For example, smokers cost the NHS, according to the government, £2.7bn. At the same time, they contribute to the exchequor, again according to the government, £8.8bn (rounded to one decimal place ... and rather more accurate than the cost guesstimate).
So, a £6.1bn surplus to the country, then.
Well, actually, it's more than that once you add VAT (£1.5bn) and pension savings (around £20bn)
But for some reason, the fact that smokers contribute a tax surplus to the economy of around £27bn is lost amidst the noise from those who do the exact opposite and actually do drain money from the state.
Just one of those things, I suppose.
However, it would seem that there is now another reason for smokers to be lauded.
Non-smokers Pay Lower Critical Illness PremiumsNow, insurance is a zero sum game. Risk is calculated to achieve a given profit margin for the insurer and the premiums set as a result. So for every policyholder who saves money, someone else pays extra.

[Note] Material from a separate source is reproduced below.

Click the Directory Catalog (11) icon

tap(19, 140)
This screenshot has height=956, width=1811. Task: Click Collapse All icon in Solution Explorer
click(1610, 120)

According to a recent research carried out by Moneysupermarket and dedicated to the 3rd anniversary of the smoking ban in the UK, ex-smokers managed to save a total of £10,000 since 2007.
If such savings are being made by non-smokers, it follows that smokers are paying more ... unless the insurance companies have decided to unilaterally cut their profit margins, of course. Hardly likely, eh?
Great news for non-smokers, then. They get their health care paid for by smokers and also benefit from lower insurance premiums covered by tobacco users.
You'd think they would be laying palm leaves in our paths by now, wouldn't you? Still, we're not proud - a simple 'thank you' would suffice.